A question we sometimes encounter during applying machine learning is : Should we use bagging, boosting or even just plain classifier?

Both bagging and boosting falls into an umbrella technique called ensemble learning.

Bagging is to have multiple classifiers trained on different under-sampled subsets and allow these classifiers to vote on a final decision, contrasting with just using one classifier.

Boosting is to have a series of classifiers to train on the dataset, but gradually putting more emphasis on training examples that the previous classifiers have failed (i.e. harder for classifiers to get it right), in the hope of that the next classifier will focus on these harder examples. So in the end, you will have a series of classifiers who are in general balanced but slightly more focused on the hard training examples.

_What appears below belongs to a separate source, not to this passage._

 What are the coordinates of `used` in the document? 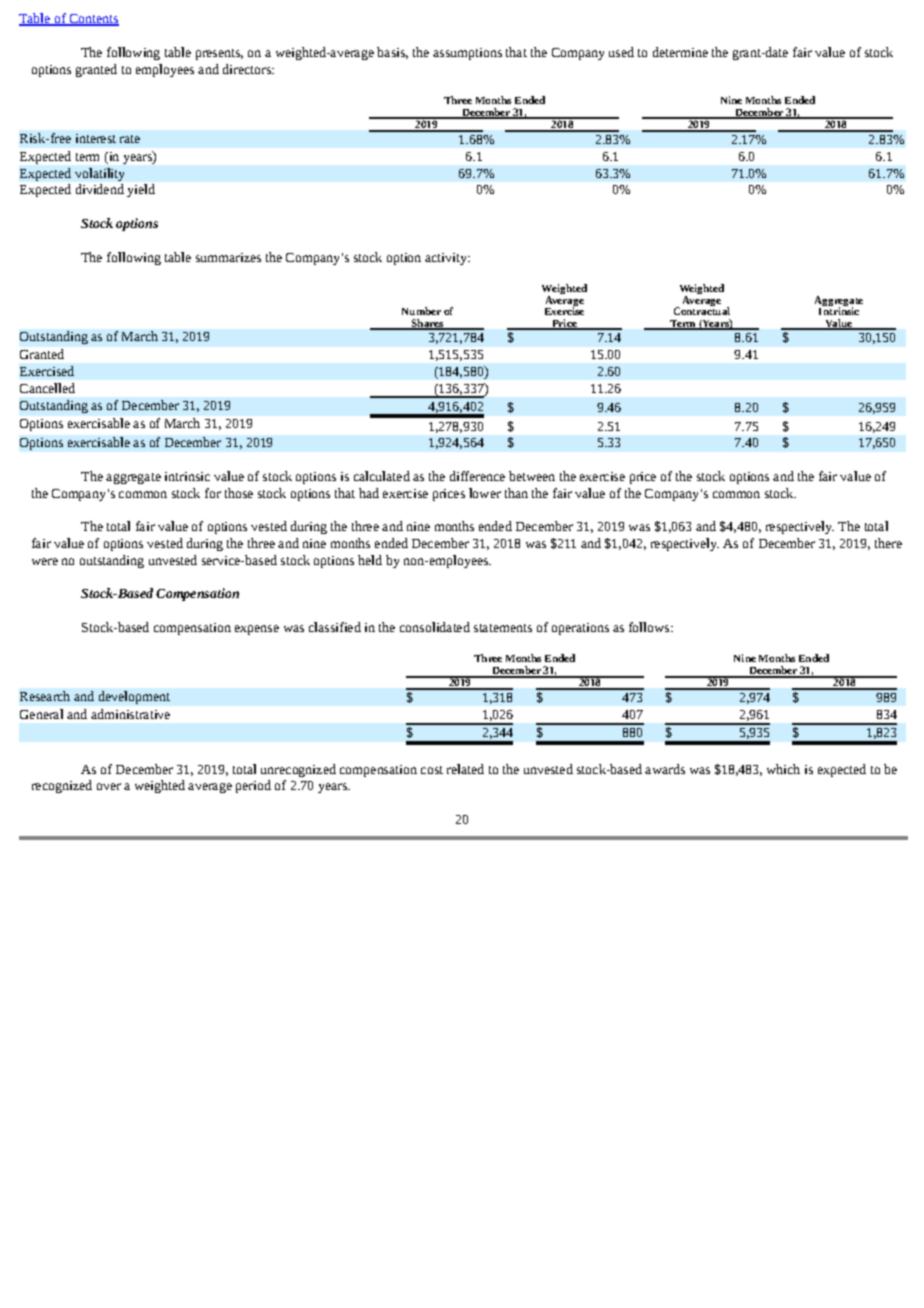 It's located at (621, 52).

In practice, boosting beats bagging in general, but either bagging and boosting will beat a plain classifier. This is shown in the paper Bagging, Boosting and C4.5 where the author makes comparisons between bagging, boosting and C4.5 over two dozens of datasets, and shows that boosting performs better in most cases.

If you’re like me who wants something out-of-the-box first, for bagging, Scikit-Learn’s bleeding edge has this BaggingClassifier which you can try, or can be implemented by yourself fairly easily. For boosting, try two algorithms on a dataset using any algorithm you like (non-bagged non-boosted) and using GradientBoostingClassifier, in general I found the GB is quite slow but does better in general.